Can the police randomly stop motorists in the Constitution State?

Sobriety checkpoints are legal in Connecticut (see 671 A.2d 834 (Conn.App.CT. 1996)). These checkpoints (also referred to as "mobile checkpoints" or "roadblocks") are police traffic stops that are not tied to any specific or individual suspicions. The locations chosen for checkpoints are temporary and "random" (although you may be able to learn more about when or where these checkpoints will be instituted during weekends and holidays in Connecticut by checking roadblock.org or duiblock.com). 

During a sobriety checkpoint, drivers are briefly detained and interviewed after which suspicious drivers are subject to sobriety tests. The goal of these checkpoints is to weed out inebriated drivers and therefore keep the roads safer. According to the Center for Disease Control and Prevention (CDC), sobriety checkpoints have the potential to prevent nearly 1 out of 10 DUI-related deaths.

Doesn't a police officer need to have probable cause before stopping someone?

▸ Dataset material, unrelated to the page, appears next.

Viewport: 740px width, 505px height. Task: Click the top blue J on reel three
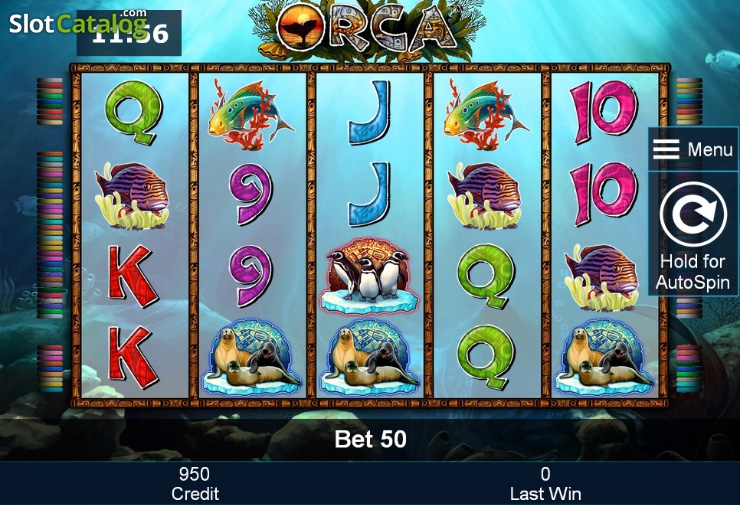[369, 112]
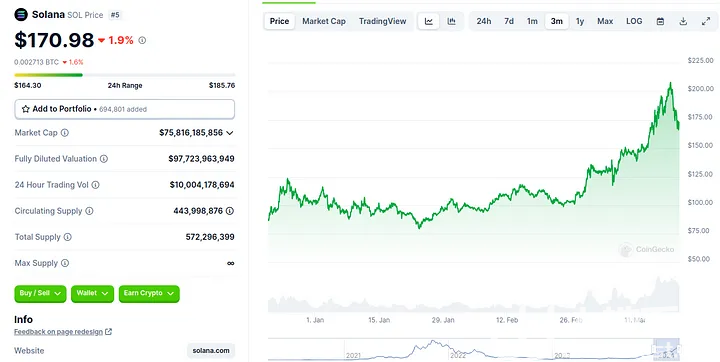Switch to the candlestick chart icon
The height and width of the screenshot is (362, 720).
click(x=452, y=22)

Yes, the Constitution requires that a police officer have probable cause for a traffic stop. But the U.S. Supreme Court has ruled that the dangers from drunk driving outweigh the "degree of intrusion" of sobriety checkpoints and they are an exception to the search and seizure provisions of the U.S. Constitution. Subsequently the National Highway Safety Transportation Board has issued guidelines for police when administering a sobriety checkpoint. Perhaps the most important guideline is that the police must publicize the checkpoints ahead of time. Each state may also impose its own guidelines (or the states may outlaw checkpoints entirely, as 12 states have done).